How to complete this task: From the first line to the last, write out the records exactly.

--

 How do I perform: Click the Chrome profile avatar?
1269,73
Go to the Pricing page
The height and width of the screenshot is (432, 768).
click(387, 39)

--

Task output:
 How do I perform: Click the Chrome profile avatar?
1269,73
Go to the Pricing page
The height and width of the screenshot is (432, 768).
click(387, 39)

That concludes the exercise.